Chapter 7
Jesamin
“Long night?”
I looked up with a jerk, suddenly aware I’d been falling asleep on my feet while leading a placid mule, and realized…we were here.
Here being a field of low, marshy grasses nestled against the River Aurore, half a league or so from Owlhorn proper. An old watchtower crumbled before us, seemingly supported only by the thick holly trees growing at its base.
Marrion leaned against one of the wagons, cradling a steaming tin cup in her hands as she examined my tired face and muddy boots.
A low fire was burning in the watchtower’s overgrown courtyard, several of the porters crouched around a pot of rich red tea to warm their hands.
She wore simple black breeches and a silk shirt under her heavily-embroidered robe, her braid pinned into a heavy crown atop her head.
“You could say that.” I stopped in place, and the mule butted lightly into my hip, nearly sending me sprawling in the soft dirt underfoot.
Yes, it had been a long night. I’d been given guest quarters in Owlhorn’s Tower of Shells while we prepared, with a featherbed more comfortable than my own bed at home, and a window overlooking the frothy headwaters of the River Melusine.

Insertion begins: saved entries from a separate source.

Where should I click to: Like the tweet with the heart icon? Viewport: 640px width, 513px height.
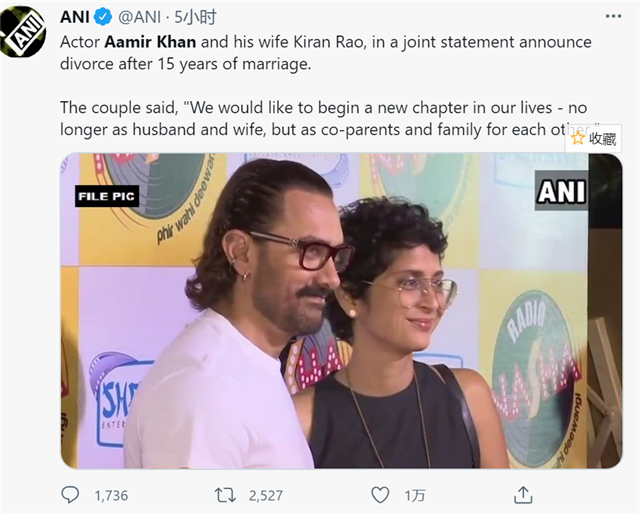click(x=380, y=494)
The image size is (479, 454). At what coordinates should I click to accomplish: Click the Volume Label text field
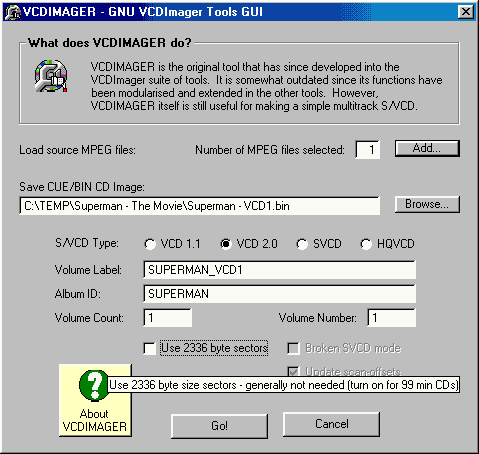click(x=279, y=270)
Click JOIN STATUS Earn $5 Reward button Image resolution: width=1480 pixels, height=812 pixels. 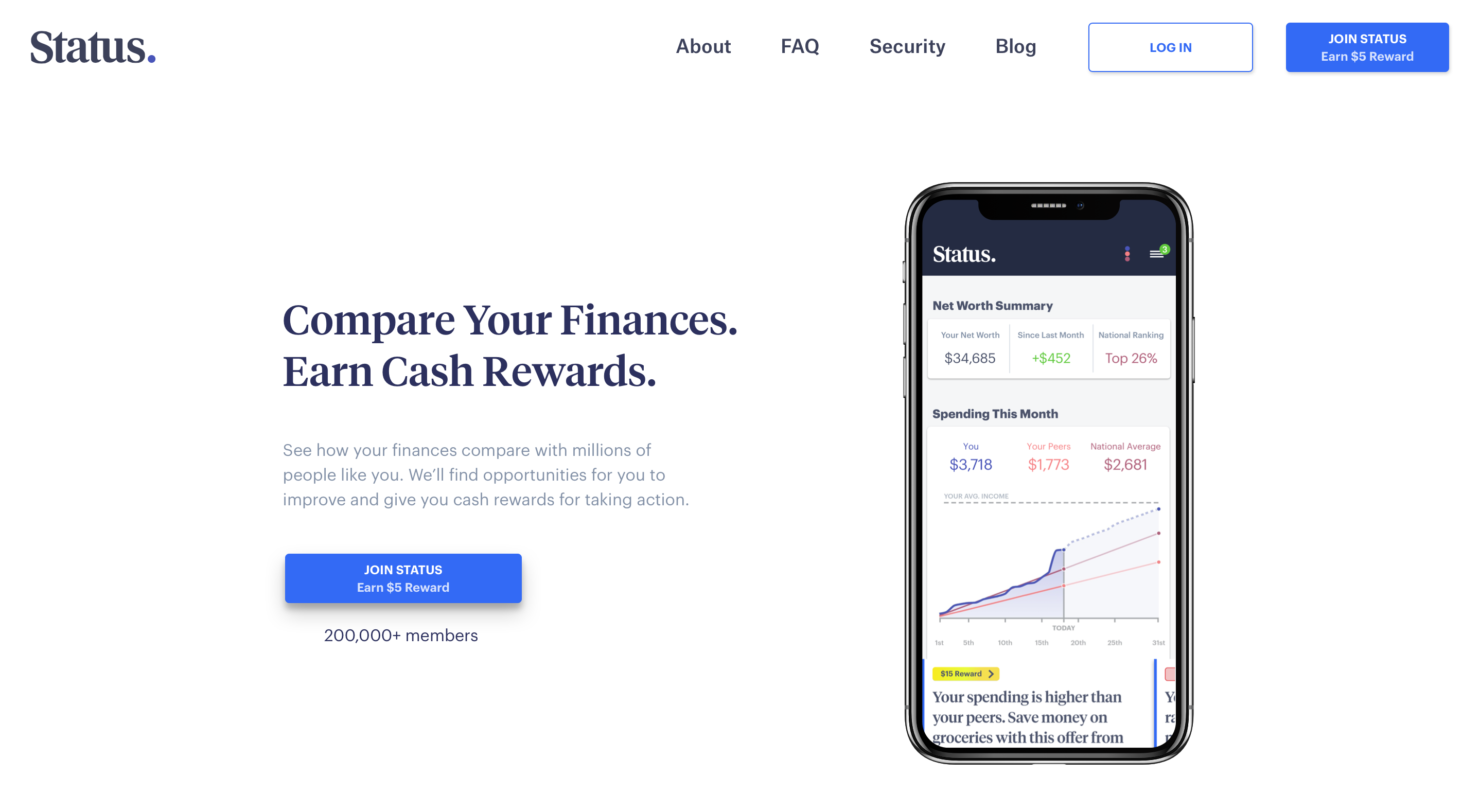1366,46
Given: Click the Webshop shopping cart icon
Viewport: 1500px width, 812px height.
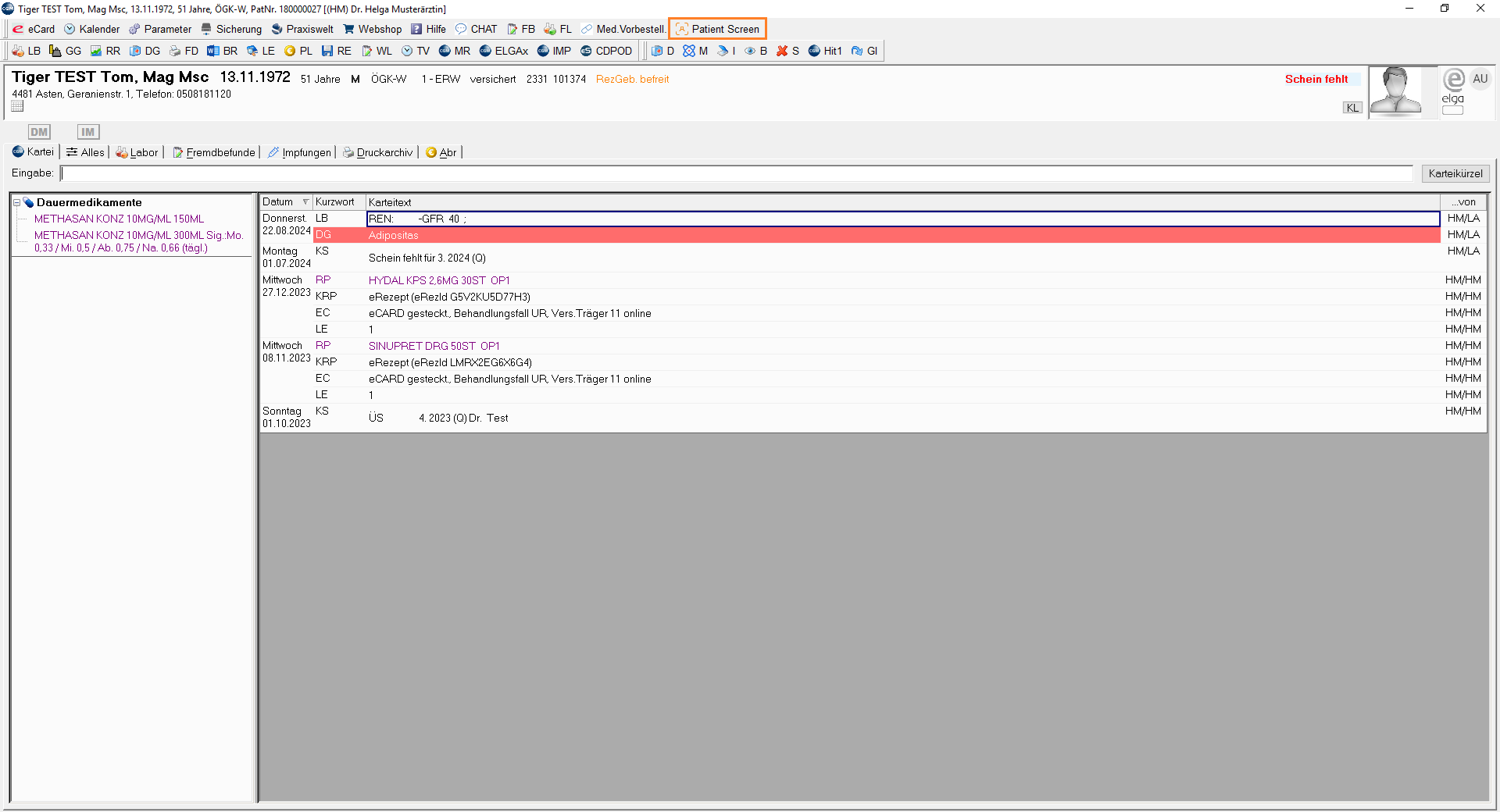Looking at the screenshot, I should click(x=349, y=29).
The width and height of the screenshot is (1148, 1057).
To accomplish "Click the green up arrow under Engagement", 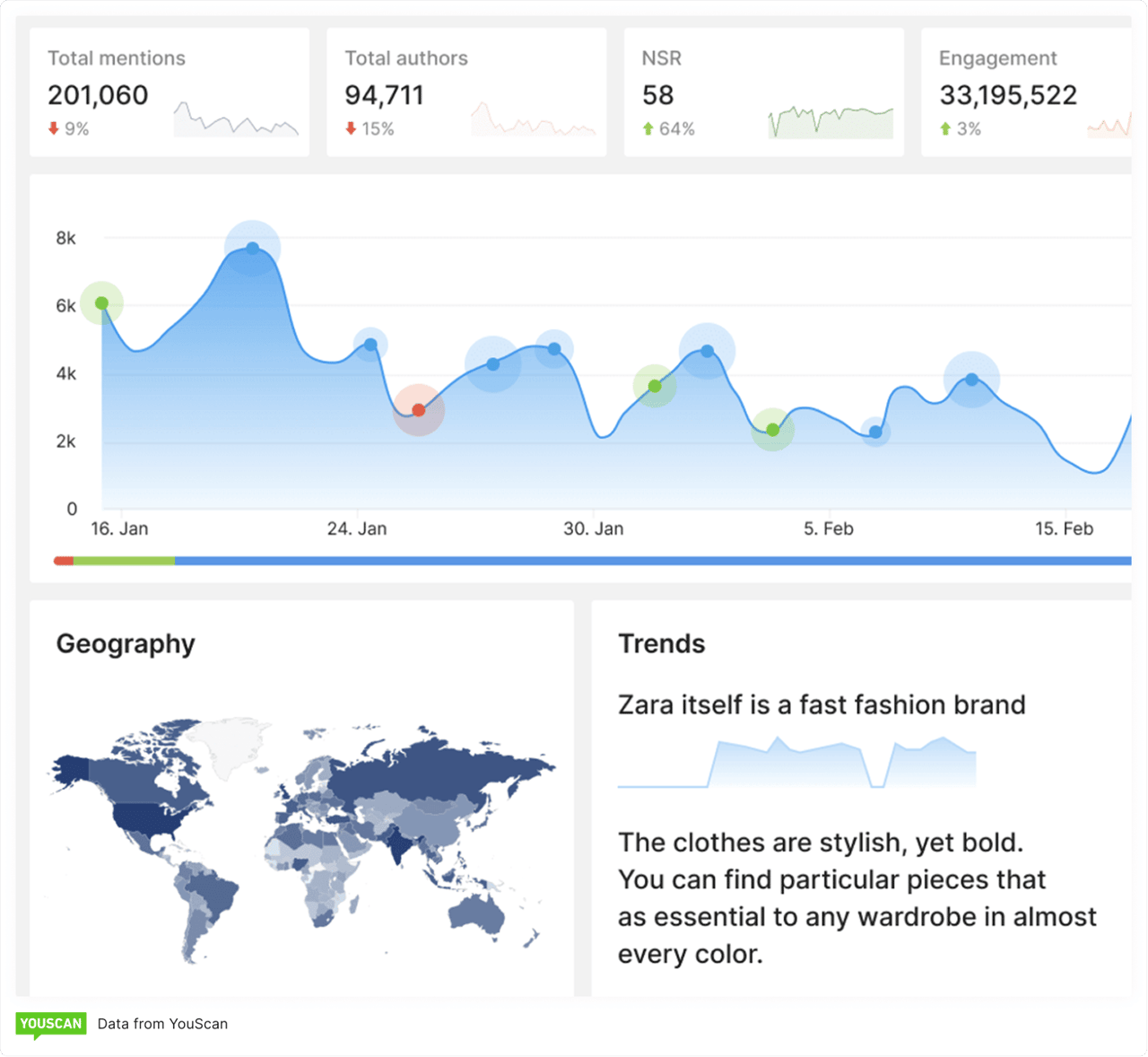I will pyautogui.click(x=945, y=129).
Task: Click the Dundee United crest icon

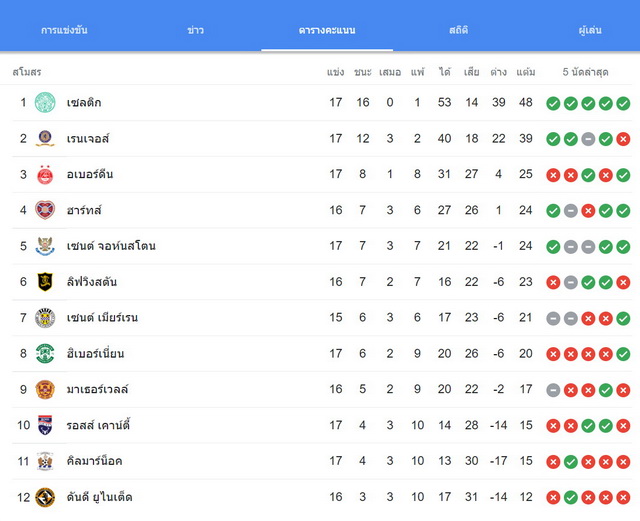Action: point(45,497)
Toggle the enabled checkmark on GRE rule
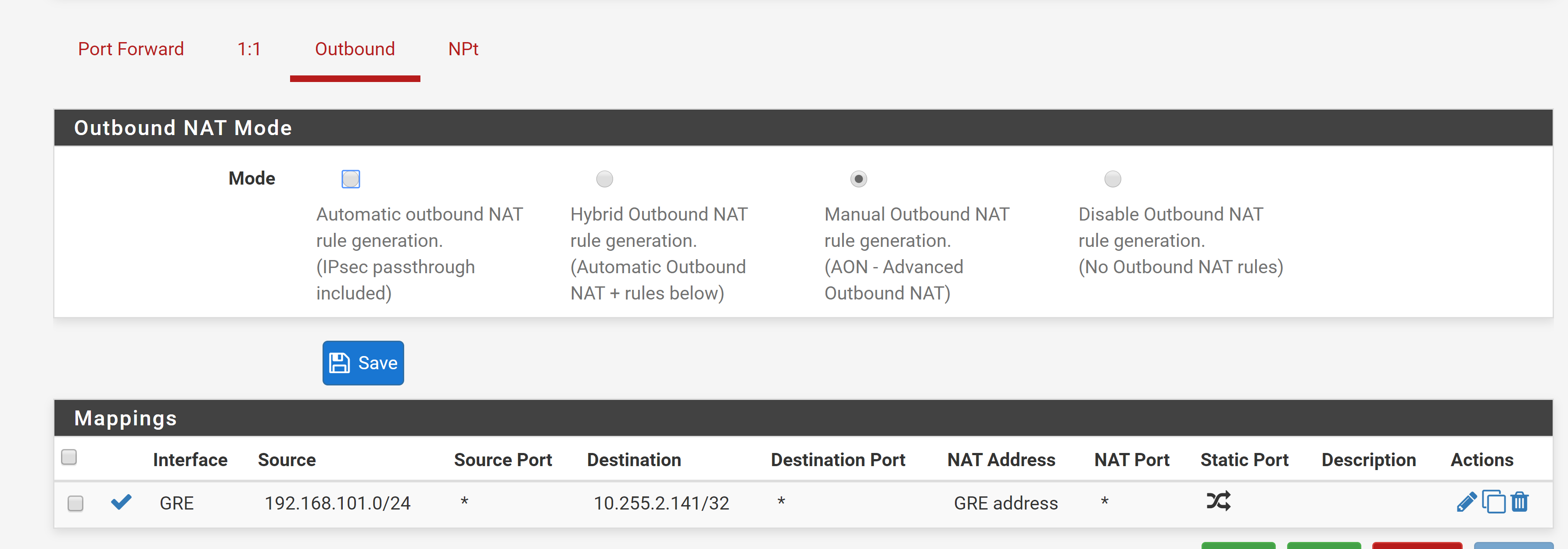1568x549 pixels. (121, 502)
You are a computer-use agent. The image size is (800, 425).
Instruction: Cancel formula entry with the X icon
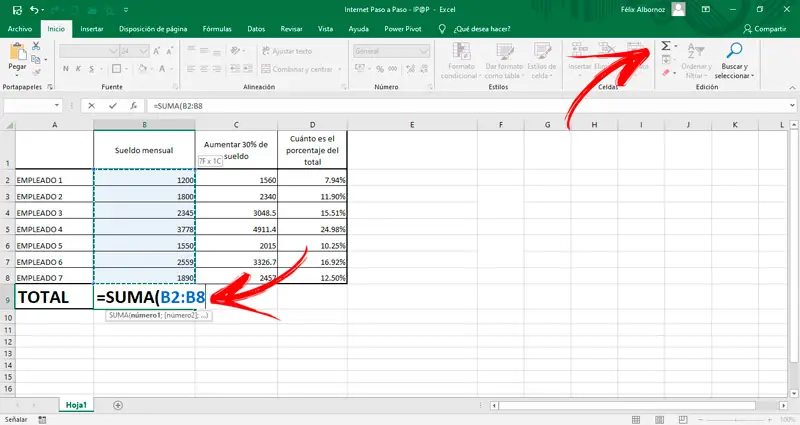(91, 105)
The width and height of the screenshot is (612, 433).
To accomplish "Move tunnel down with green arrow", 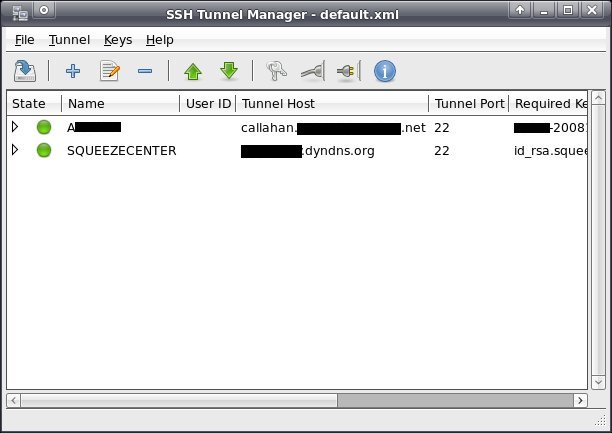I will click(229, 71).
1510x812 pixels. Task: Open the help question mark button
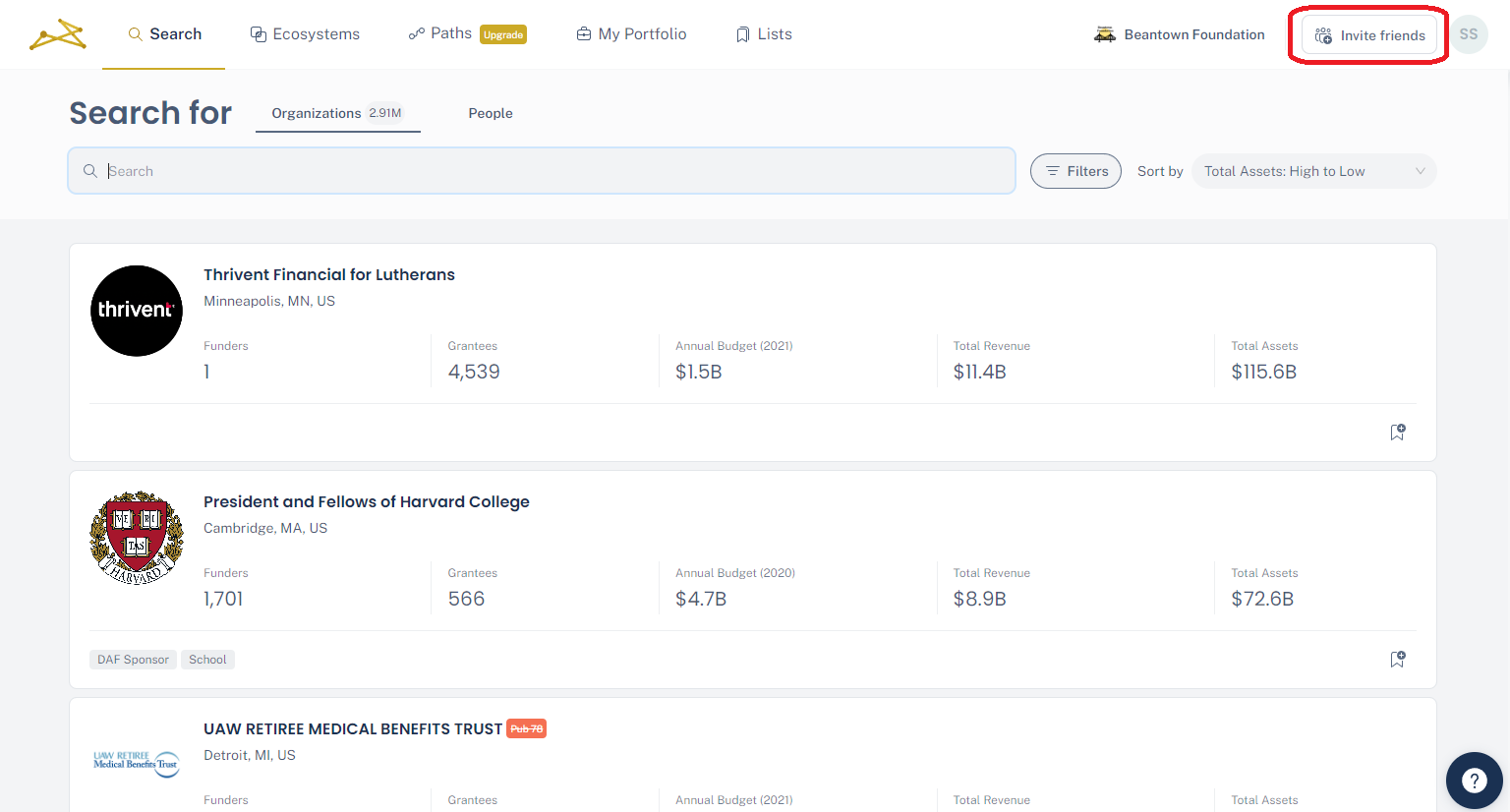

By all rights, I should’ve slept like the dead.
Instead I lay awake all night, staring at the mother-of-pearl-inlaid ceiling and listening to the Melusine roar, simultaneously exhilarated and terrified over this very moment.
And the thought of all the people of Lonmire, herded Below into the deeps…
well, thinking about it for too long ensured that sleep remained a distant dream.
The slightest of smiles crossed Marrion’s lips. “I know how you feel. Now that I’m here…I wonder if I was a little hasty in proving myself.”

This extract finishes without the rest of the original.